Why this skill matters for Applied Scientists
Research Problem Framing is how you turn ambiguous goals into rigorous, testable work. As an Applied Scientist, you will be asked to improve a product metric, reduce risk, or invent a new capability. Clear framing ensures you select the right objective, design feasible experiments, manage risk, and deliver measurable value—not just interesting models.
- Translate business goals into research questions and hypotheses.
- Choose success criteria, baselines, and stopping rules before running experiments.
- Decide scope and feasibility: data, compute, time, and stakeholder constraints.
- Plan experiments, anticipate risks, and communicate tradeoffs.
What you’ll be able to do
- Write a crisp research problem statement with decision boundaries.
- Define metrics, baselines, and sample sizes that align with business goals.
- Plan offline and online experiments with realistic timelines.
- Document risks, tradeoffs, and mitigation strategies.
Who this is for
- Applied Scientists and ML Engineers who need to turn ideas into shippable experiments.
- Data Scientists transitioning from analytics to product-facing research.
- Researchers who want stronger product impact and stakeholder alignment.
Prerequisites
- Comfort with Python or R for data analysis.
- Basic statistics: hypothesis testing, confidence intervals, power.
- Familiarity with common ML tasks (classification, ranking, forecasting).
Learning path: practical roadmap
- Clarify the business goal
Use the PRFAQ style
- Problem: What user or business pain are we solving?
- Result: What decision will be made when results arrive?
- FAQ: What is out of scope?
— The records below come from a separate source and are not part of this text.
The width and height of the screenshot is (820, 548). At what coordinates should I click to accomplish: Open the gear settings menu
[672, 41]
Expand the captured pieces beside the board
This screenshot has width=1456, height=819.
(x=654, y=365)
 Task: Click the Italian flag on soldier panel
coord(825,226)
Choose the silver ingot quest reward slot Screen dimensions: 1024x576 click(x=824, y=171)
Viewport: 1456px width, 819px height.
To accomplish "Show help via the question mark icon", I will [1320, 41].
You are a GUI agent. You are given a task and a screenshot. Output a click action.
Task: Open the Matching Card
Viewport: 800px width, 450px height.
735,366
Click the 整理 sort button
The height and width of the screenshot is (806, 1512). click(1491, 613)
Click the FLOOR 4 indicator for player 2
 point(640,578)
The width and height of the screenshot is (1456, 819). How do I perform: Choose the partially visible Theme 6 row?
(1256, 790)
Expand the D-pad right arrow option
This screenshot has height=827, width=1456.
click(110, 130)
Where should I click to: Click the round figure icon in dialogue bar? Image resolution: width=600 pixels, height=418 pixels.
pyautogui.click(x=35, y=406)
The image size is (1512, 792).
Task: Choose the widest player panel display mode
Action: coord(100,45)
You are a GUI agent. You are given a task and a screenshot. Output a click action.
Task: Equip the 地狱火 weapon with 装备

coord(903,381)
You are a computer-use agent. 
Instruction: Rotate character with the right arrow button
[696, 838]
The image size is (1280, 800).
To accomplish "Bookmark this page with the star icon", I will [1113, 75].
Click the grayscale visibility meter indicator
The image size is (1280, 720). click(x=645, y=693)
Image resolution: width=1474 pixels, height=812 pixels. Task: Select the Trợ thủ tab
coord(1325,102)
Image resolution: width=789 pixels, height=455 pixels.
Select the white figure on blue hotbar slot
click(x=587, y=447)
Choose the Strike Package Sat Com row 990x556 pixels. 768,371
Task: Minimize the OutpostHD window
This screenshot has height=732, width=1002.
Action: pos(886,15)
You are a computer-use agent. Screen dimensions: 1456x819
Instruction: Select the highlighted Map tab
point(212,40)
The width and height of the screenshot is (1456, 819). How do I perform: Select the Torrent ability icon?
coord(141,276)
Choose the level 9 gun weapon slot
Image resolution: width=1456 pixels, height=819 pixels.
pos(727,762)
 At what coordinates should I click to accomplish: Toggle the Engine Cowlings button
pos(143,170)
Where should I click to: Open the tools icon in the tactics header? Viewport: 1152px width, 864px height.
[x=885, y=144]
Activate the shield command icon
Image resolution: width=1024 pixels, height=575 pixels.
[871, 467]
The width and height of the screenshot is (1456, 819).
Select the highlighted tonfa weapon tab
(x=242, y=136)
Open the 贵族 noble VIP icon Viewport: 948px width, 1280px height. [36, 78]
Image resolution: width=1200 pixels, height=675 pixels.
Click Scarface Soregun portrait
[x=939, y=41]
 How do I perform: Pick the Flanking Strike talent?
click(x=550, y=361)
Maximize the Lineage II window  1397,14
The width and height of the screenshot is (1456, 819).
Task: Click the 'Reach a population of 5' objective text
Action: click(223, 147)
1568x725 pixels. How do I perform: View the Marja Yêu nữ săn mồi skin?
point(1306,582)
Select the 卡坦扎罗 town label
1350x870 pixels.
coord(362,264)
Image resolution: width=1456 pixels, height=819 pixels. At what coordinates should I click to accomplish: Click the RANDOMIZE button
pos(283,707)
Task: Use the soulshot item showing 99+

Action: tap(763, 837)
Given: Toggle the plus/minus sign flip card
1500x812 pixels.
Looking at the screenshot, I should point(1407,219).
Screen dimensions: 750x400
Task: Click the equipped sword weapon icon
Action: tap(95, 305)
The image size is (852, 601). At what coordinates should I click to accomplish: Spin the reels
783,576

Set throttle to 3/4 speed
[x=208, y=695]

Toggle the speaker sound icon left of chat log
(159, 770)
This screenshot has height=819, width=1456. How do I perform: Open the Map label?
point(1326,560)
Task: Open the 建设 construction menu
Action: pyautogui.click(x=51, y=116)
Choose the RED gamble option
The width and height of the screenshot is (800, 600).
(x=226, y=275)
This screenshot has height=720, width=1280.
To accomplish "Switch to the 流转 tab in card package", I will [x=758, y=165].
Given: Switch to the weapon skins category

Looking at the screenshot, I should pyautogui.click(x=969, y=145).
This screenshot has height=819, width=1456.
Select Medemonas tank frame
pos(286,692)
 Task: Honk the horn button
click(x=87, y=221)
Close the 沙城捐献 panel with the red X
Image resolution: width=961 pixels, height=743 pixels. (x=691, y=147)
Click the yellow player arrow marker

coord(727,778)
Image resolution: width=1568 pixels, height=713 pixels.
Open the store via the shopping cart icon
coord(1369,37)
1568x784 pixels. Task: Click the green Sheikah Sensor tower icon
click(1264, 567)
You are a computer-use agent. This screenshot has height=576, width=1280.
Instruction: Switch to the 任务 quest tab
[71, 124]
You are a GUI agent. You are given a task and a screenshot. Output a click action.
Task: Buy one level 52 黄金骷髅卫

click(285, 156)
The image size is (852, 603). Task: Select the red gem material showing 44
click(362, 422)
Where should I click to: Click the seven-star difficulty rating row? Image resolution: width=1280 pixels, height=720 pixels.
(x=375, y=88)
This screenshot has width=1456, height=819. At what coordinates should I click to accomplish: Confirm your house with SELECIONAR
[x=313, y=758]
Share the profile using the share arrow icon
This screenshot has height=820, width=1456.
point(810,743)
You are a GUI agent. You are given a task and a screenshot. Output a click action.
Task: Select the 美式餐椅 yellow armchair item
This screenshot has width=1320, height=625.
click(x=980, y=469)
What does success unlock?
- Formulate research questions and hypotheses
From goal to testable statements
- Primary metric and direction of improvement.
- Minimum detectable effect (MDE) that matters.
- Potential harms to monitor.
- Survey prior art
Literature and production history
- Identify methods with proven lift and failure modes.
- Summarize 3–5 candidate approaches and required data.
- Define success criteria and baselines
Guard against p-hacking
- Write metrics, baselines, and decision rules before you test.
- Include a simple baseline and a production-as-is baseline.
- Scope and feasibility
Time, data, compute, and dependencies
- What can be built in 2–6 weeks?
- What is the smallest slice that proves or de-risks the idea?
- Experiment plan
Offline → limited online
- Offline validation and backtesting plan.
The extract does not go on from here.